►

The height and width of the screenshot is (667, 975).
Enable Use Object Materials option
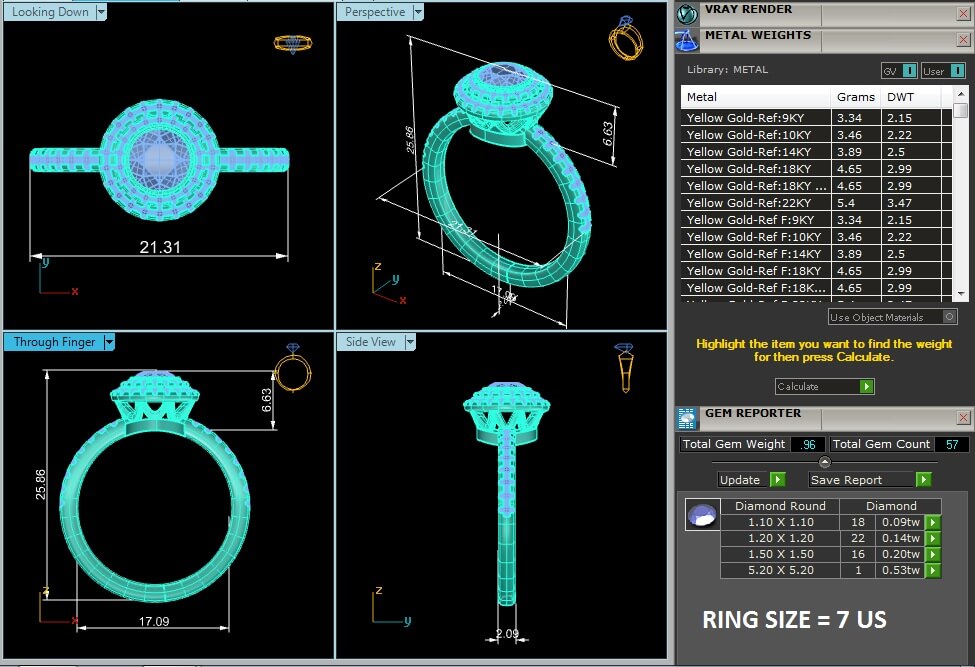949,317
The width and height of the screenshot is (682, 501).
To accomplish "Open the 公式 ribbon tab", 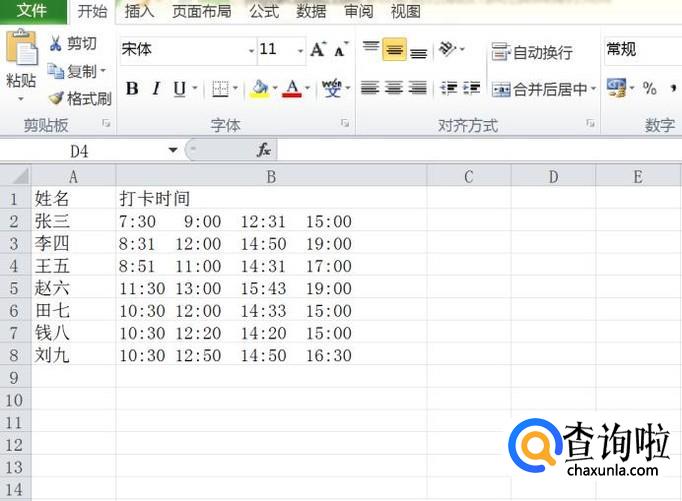I will click(264, 12).
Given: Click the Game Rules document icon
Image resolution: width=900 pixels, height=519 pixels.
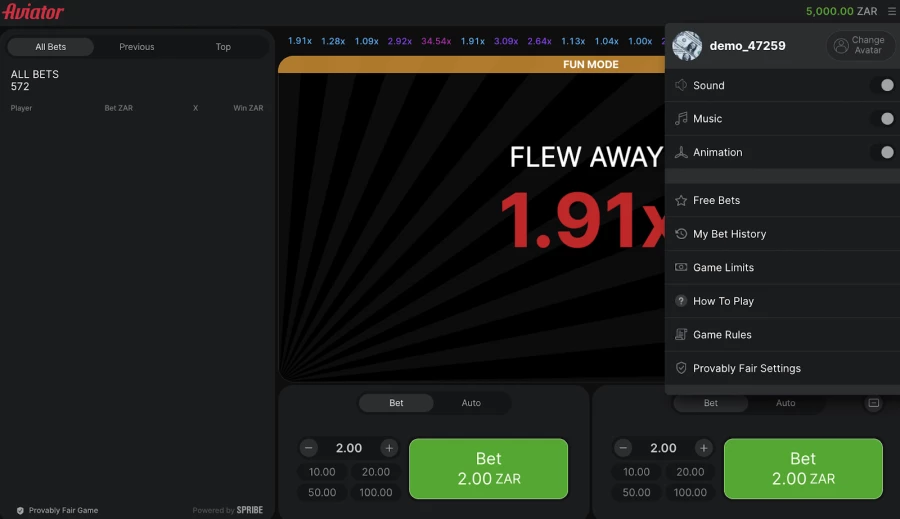Looking at the screenshot, I should 681,335.
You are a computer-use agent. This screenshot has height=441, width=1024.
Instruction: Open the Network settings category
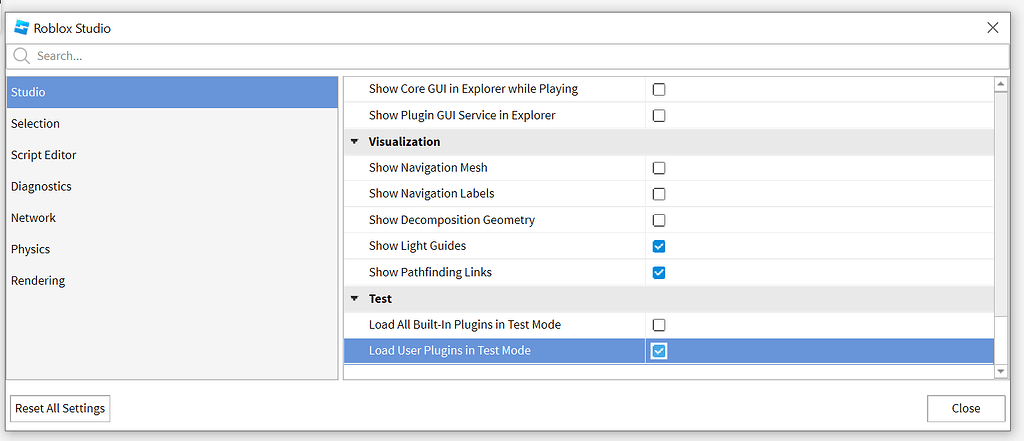point(34,218)
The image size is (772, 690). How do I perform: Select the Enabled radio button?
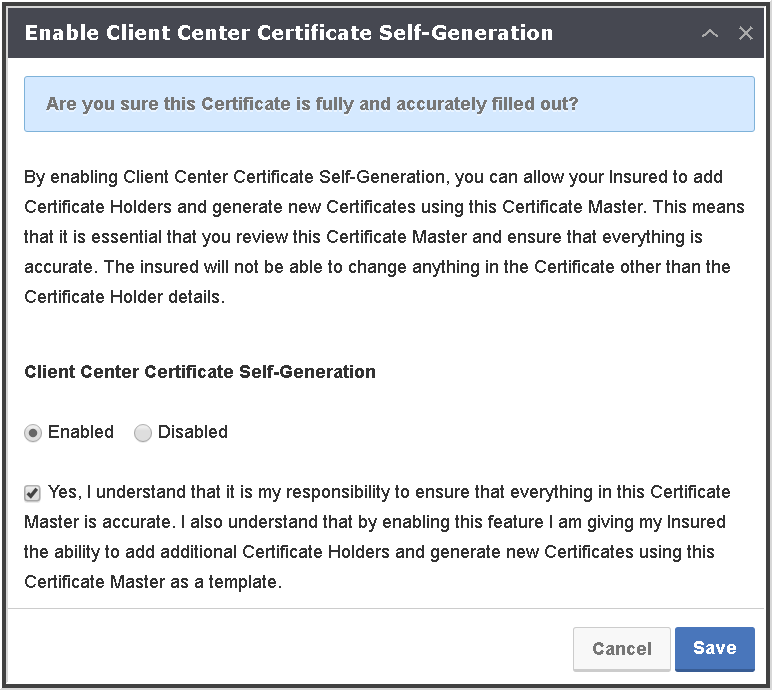(33, 433)
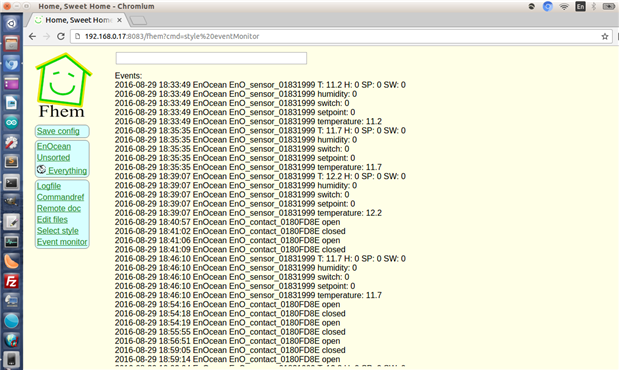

◄

_ASSIGNED TASK:_ Extract only the lines from the line containing "The image size" through the final line of the records; keep both ends and drop every picture.

_OUTPUT BELOW:_
The image size is (772, 690). How do I perform: Select the Enabled radio button?
(33, 433)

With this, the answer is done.